Still, she inferred that men are emotionally inhibited, including her bowling team, and i can’t imagine a logically sound route to the inference.
She came to enjoy her bowling night each week, in spite of her poor performance as a bowler; and i’m inclined to credit that to the candor and easy-going warmth, the lack of subversion and innuendo, that the men naturally gave “Ned” as they gave each other.
I skimmed rather than scanned the chapter titled “Sex”, in which she went to strip clubs. There is very much more to sex than that; and the overreaching chapter title indicates as the bowling accounts did not, that there is much to manhood and men’s lives that a Lesbian columnist in disguise, could not access. Strip bars are open to the public, the bedrooms of long-married couples are not… nor are the beds where people just falling in love, “make love” after falling into them.
Much as “Sex” is a far too inclusive title for chapter 3, “Love” is far too broad for chapter 4. “Dating” would have been more accurate, more descriptive.

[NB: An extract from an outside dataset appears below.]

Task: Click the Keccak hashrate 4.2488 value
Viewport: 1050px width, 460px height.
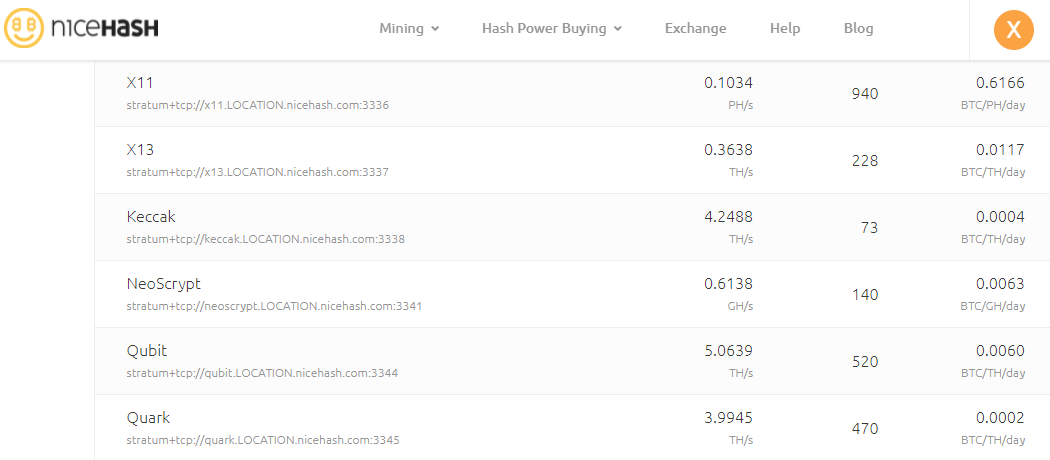Action: click(729, 217)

Trying to meet women in bars while disguised as a man, taught her mainly how unpleasant rejection is:
“I found myself thinking about rejection and how small it made me feel, and how small most men must feel under the weight of what women expect from them. I was an actor playing a role, but these women had gotten to me nevertheless. None of these interactions mattered. I had nothing real at stake. But still, I felt bad.” 

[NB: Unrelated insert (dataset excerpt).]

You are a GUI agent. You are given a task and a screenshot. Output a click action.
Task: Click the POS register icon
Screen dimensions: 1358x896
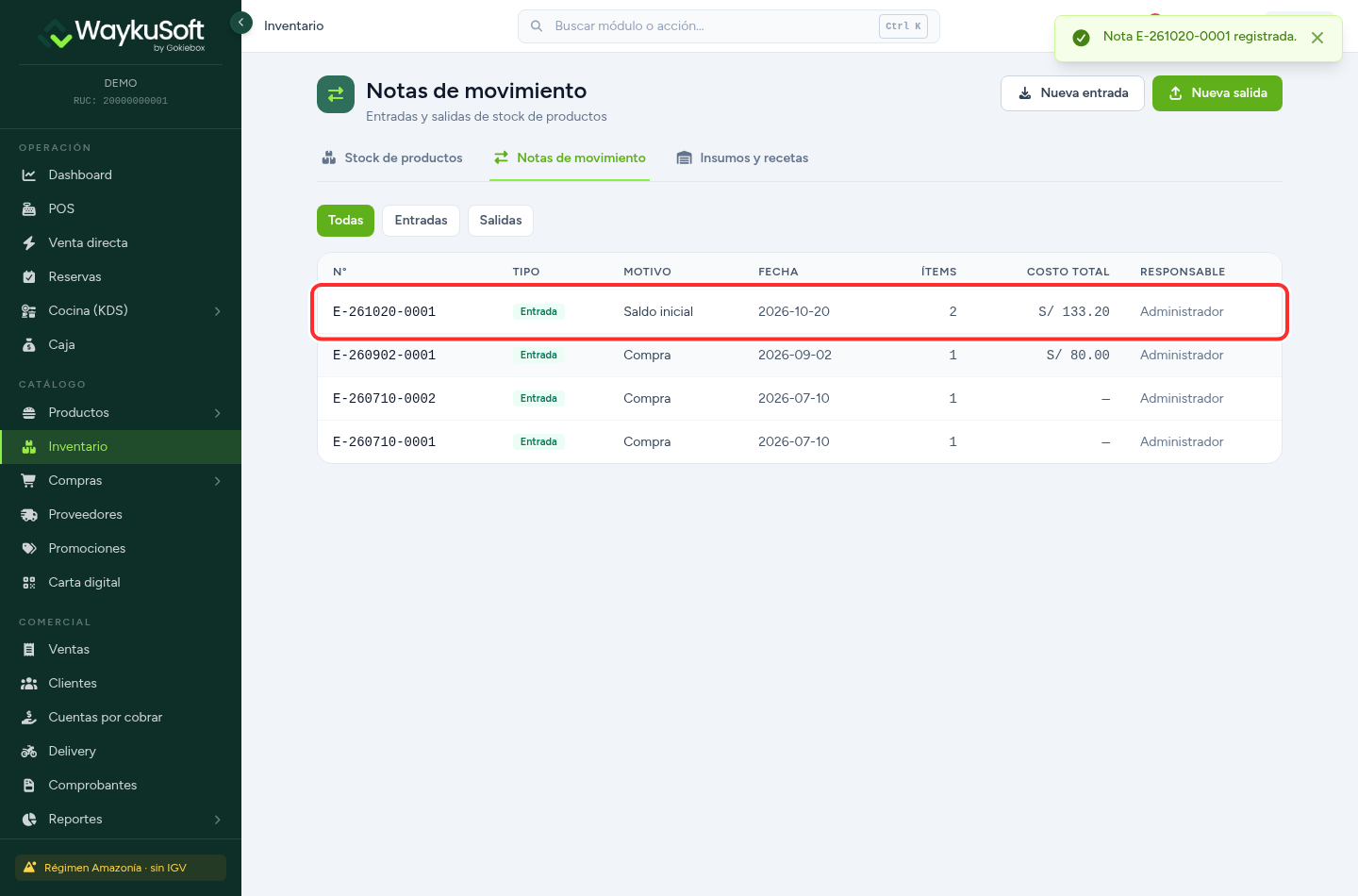[29, 209]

When she revealed to one group at a bar, that she was a woman in disguise,
“Then, with startling quickness we all began chatting like hens. Their aloof facade fell away, … knowing i was a woman, to let me in. … Now they turned all the way around to face me….”
“As a woman, i was accepted. As a man I had been rejected yet again.” 

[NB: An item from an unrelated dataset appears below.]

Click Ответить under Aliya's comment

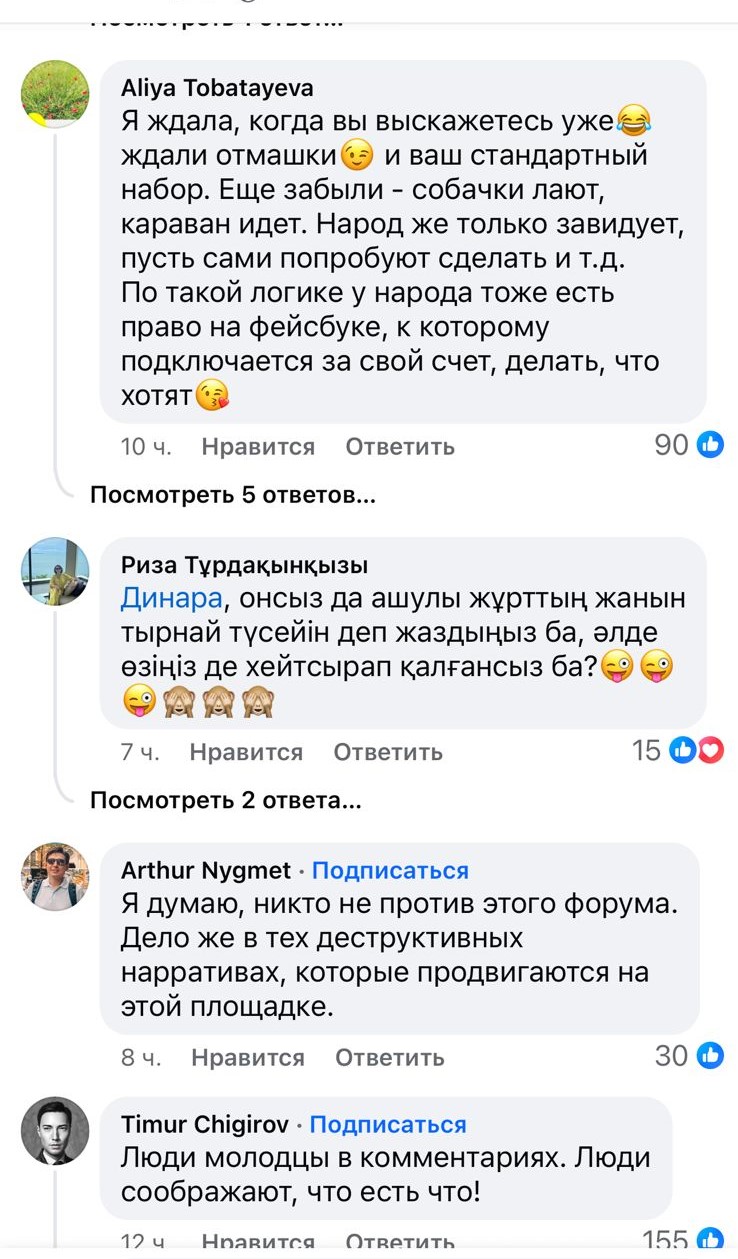[x=398, y=446]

Dating by way of Internet “introductions” brought “Ned” fewer and less painful rejections, and many dates: “… I made contact with almost all the women I dated via the Internet, and we usually exchanged a number of e-mails before we met.” 
The dates, however, were far less fun on average, than she had expected.
The women she dated wanted a confident take-control man who was also open, sensitive, and vulnerable [110-111]. Both Ned and Norah felt that was too much to ask: Being a “world bestriding colossus … [and] a sensitive new age guy at the same time is pretty well impossible.”  A very few such men might exist; millions of women want one. … and most are dissatisfied at best, if we can generalize from Vincent’s reports, when they meet less.
: “… while a man is expected to be modern, that is, to support feminism in all its particulars5, to see and treat women as equals in every respect, he is on the other hand often still expected to be traditional at the same time, to treat a lady as a lady, to lead the way and pick up the check.
“Expectation, expectation, expectation. That was the leitmotif of Ned’s dating life, taking on the desirable manly persona or shrugging off its dreaded antithesis. Finding the right balance was maddening, and operating under the constant weight of so much political guilt was simply exhausting. Though, in the parlance of liberal politics, I had operated in my real life under the burden of being a doubly oppressed minority—a woman and a lesbian—and I had encountered the deprivations of that status, as a man, I operated under what I felt in these times to be the equally heavy burden of being a double majority, a white man.” 
Vincent did have some Lesbian indulgence with a few of her dates, (she does not specify what physically occurred [e.g. 114-123]) while other women she dated found Ned was not male enough for them: Too willowy, when many women wanted brawn.
As a Lesbian, Norah Vincent was attracted to women, playing the role of Ned, she found how much power that gave her/his dates:
“And if you have never been sexually attracted to women, you will never quite understand the monumental power of female sexuality, except by proxy or in theory, nor will you quite know the immense advantage it gives us over men. As a lesbian, I knew something of this. But it is different between two women, more an engagement of equals, an exchange of something shared. As a man, I learned much more, and I learned it, I think, from an unexpectedly disadvantaged point of view.” 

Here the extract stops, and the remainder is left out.